### Required task
Continue the mailing-list thread about wget stripping consecutive slashes from URL query strings, beginning after its final sentence.
[START Extract provided]
Re: Bug in wget: cannot request urls with double-slash in the query string

2004-03-05 Thread Hrvoje Niksic
D Richard Felker III [EMAIL PROTECTED] writes:

 The request log shows that the slashes are apparently respected.

 I retried a test case and found the same thing -- the slashes were
 respected.

OK.

 Then I remembered that I was using -i. Wget seems to work fine with
 the url on the command line; the bug only happens when the url is
 passed in with:

 cat EOF | wget -i -
 http://...
 EOF

But I cannot repeat that, either.  As long as the consecutive slashes
are in the query string, they're not stripped.

 Using this method is necessary since it is the ONLY secure way I
 know of to do a password-protected http request from a shell script.

Yes, that is the best way to do it.



Re: Bug in wget: cannot request urls with double-slash in the query string

2004-03-04 Thread D Richard Felker III
On Mon, Mar 01, 2004 at 07:25:52PM +0100, Hrvoje Niksic wrote:
   Removing the offending code fixes the problem, but I'm not sure if
   this is the correct solution. I expect it would be more correct to
   remove multiple slashes only before the first occurrance of ?, but
   not afterwards.
  
  That's exactly what should happen.  Please give us more details, if
  possible accompanied by `-d' output.
 
  If you'd still like details now that you know the version I was
  using, let me know and I'll be happy to do some tests.
[END Extract provided]
[START Information shown]
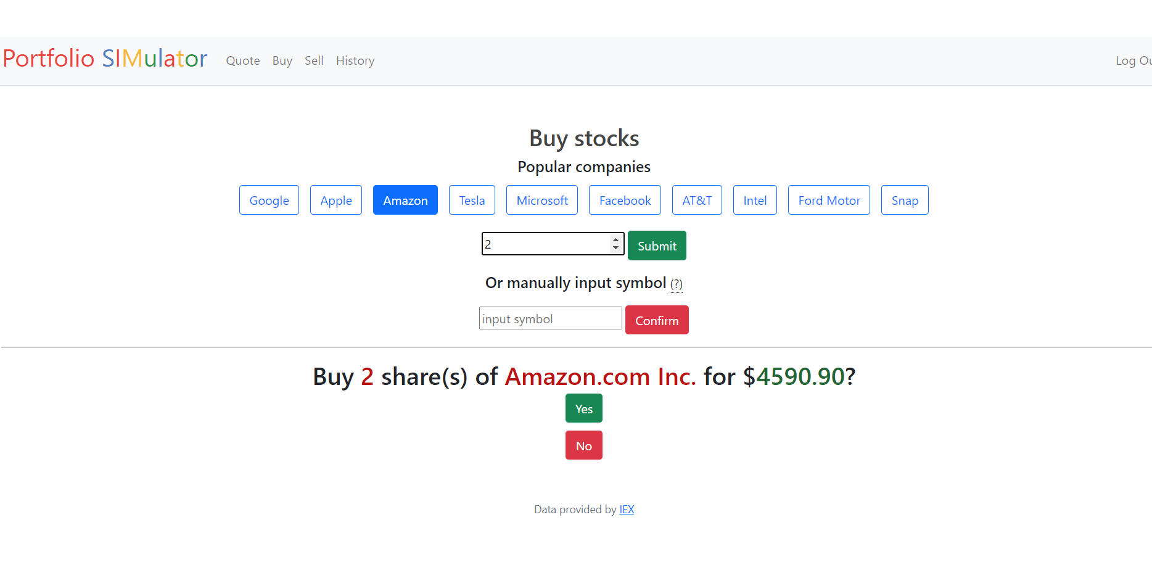Pick Tesla from popular companies
Screen dimensions: 1152x570
[472, 200]
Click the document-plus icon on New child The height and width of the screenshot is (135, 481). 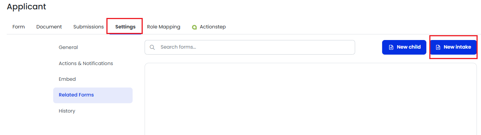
[END Information shown]
### Answer
 
 Yes please.  For example, this is how it works for me:
 
 $ /usr/bin/wget -d http://www.xemacs.org/something?redirect=http://www.cnn.com;
 DEBUG output created by Wget 1.8.2 on linux-gnu.
 
 --19:23:02--  http://www.xemacs.org/something?redirect=http://www.cnn.com
= `something?redirect=http:%2F%2Fwww.cnn.com'
 Resolving www.xemacs.org... done.
 Caching www.xemacs.org = 199.184.165.136
 Connecting to www.xemacs.org[199.184.165.136]:80... connected.
 Created socket 3.
 Releasing 0x8080b40 (new refcount 1).
 ---request begin---
 GET /something?redirect=http://www.cnn.com HTTP/1.0
 User-Agent: Wget/1.8.2
 Host: www.xemacs.org
 Accept: */*
 Connection: Keep-Alive
 
 ---request end---
 HTTP request sent, awaiting response...
 ...
 
 The request log shows that the slashes are apparently respected.

I retried a test case and found the same thing -- the slashes were
respected. Then I remembered that I was using -i. Wget seems to work
fine with the url on the command line; the bug only happens when the
url is passed in with:

cat EOF | wget -i -
http://...
EOF

Using this method is necessary since it is the ONLY secure way I know
of to do a password-protected http request from a shell script.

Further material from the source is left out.